In this episode we have a clear analogue to the current drone wars currently being fought by Noble Peace Laureate Obama. In real life I make robots, so this is a topic I’ve thought about a fair amount. Whenever I tell someone what I do, the first things people say are often 1) Will robots take my job? 2) Will robots bring about the singularity and bring humanity to destruction? 3) Something about Isaac Asimov, and 4) That sounds an awful lot like those killer drones.
The common argument is that technology itself isn’t inherently good or evil, it’s how you use it. And drone technology itself is useful in many ways— they can be used to search for lost people, to monitor the environment, and so on. They can also be used to gun down defenseless people from the skies. And this is where I have an issue with the way drone technology is being used.
Drones make war risk-free, from the perspective of the group with the superior technology. There is no danger that the “warriors” will be injured sitting at their desk. What’s more, the images they see when operating the drones give them a separation from reality. It feels more like they’re playing a videogame than that they’re murdering people. Psycho Pass takes this to the extreme, in that the “players” don’t even realize they’re killing people, they think they’re just playing a cute game with a chicken and witches.
And that is the essence of the problem: that drones make war easy. What’s the big deal of starting a war if the only people who can possibly die are not soldiers, but criminals? No one even has to watch them die, or clean up the mess afterwards. There’s no reason not to go to war with all our enemies all the time!
And that’s exactly what we’ve done.
The Sibyl system itself is an extension of this same idea of self-denial of responsibility. No one has to make decisions about what’s right or wrong or what justice is. The computer does it for them. If someone gets a bad Psycho Pass reading? Well, it’s terrible, but that’s what the system decided. It wasn’t anyone’s fault. It just happened. To those other people we refuse to look at, except through the lens of a virtual system.

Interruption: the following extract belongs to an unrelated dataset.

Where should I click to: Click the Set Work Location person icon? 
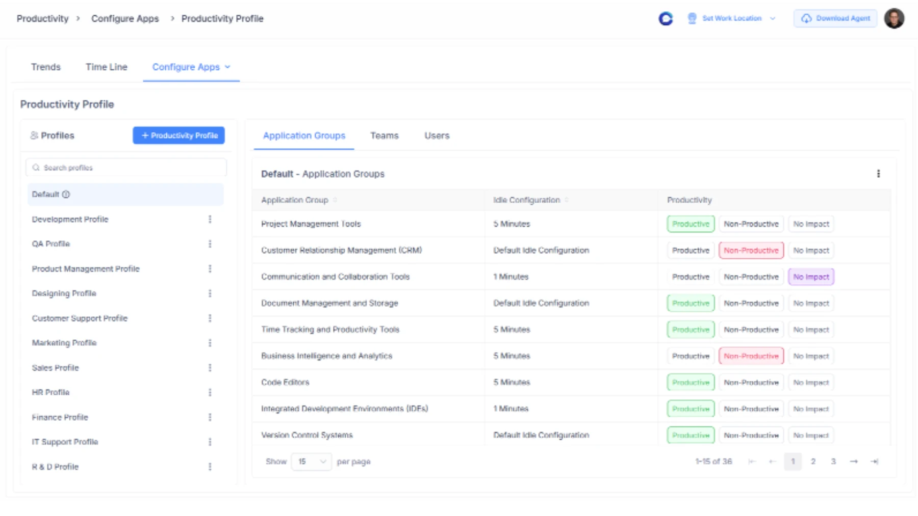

The society becomes so demonic that the people in it prioritize the survival of the system over the welfare of its people. This is quite literally true in the world of Psycho Pass, where the drones are free (I should say intended) to shoot humans, but where strict controls are in place to prevent the drones from shooting other drones. The drones, and by proxy the system itself, is worth more than human lives.
We see the same thing in the real world, where the drone captured by Iran caused widespread concern, but drones kill people frequently without it seeming like a big deal.
Judgement is coming. Let’s hope. Although I imagine this guy’s idea of judgement might be worse than the status quo.